Mark Nowak gave his remarks, shared a teaser from an upcoming documentary, and read from his book of poetry, Coal Mountain Elementary. He was both hilarious and poignant.
Mark signed copies of his books and spoke with enthusiastic attendees.
Special thanks to everyone who made this event the tremendous success it was, especially to the sponsor, the CrossCurrents Foundation, and the cosponsors, the Arts Club of Washington and FOLIO Magazine. Thank you to all the volunteers that helped out with the event, and to everyone who came out to celebrate! We hope you'll join us again in 2017!
Rachel Eliza Griffiths is a poet and a photographer. She is the author of Miracle Arrhythmia (Willow Books), The Requited Distance (Sheep Meadow Press), and her newest collection poetry, Mule & Pear (New Issues Poetry & Prose), will be published this fall. A Cave Canem Fellow and recipient of numerous fellowships, Griffiths' literary and visual work has been widely published. Currently, she teaches creative writing at Sarah Lawrence College.

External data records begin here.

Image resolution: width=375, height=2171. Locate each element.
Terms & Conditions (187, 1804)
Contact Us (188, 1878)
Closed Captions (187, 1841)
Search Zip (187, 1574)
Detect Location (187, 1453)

Mahogany Browne, a Cave Canem Fellow, is the author of several books including Swag & Dear Twitter: Love Letters Hashed Out On-line, recommended by Small Press Distribution & listed as About.comBest Poetry Books of 2010. She has released five LPs including the live album Sheroshima. As co-founder of the Off Broadway poetry production, Jam On It, and co-producer of NYC's 1st Performance Poetry Festival: SoundBites Poetry Festival, Mahogany bridges the gap between lyrical poets and literary emcee. Her journalism work has been published in magazines Uptown, KING, XXL, The Source, Canada's The Word and UK's MOBO. She is an Urban Word NYC mentor, as seen on HBO's Brave New Voices and facilitates performance poetry and writing workshops throughout the country. She is the publisher of Penmanship Books, a small press for performance artists and owns PoetCD.Com, an on-line marketing and distribution company for poets. Mahogany is currently host and curator of the Friday Night Slam at the famous Nuyorican Poets Cafe.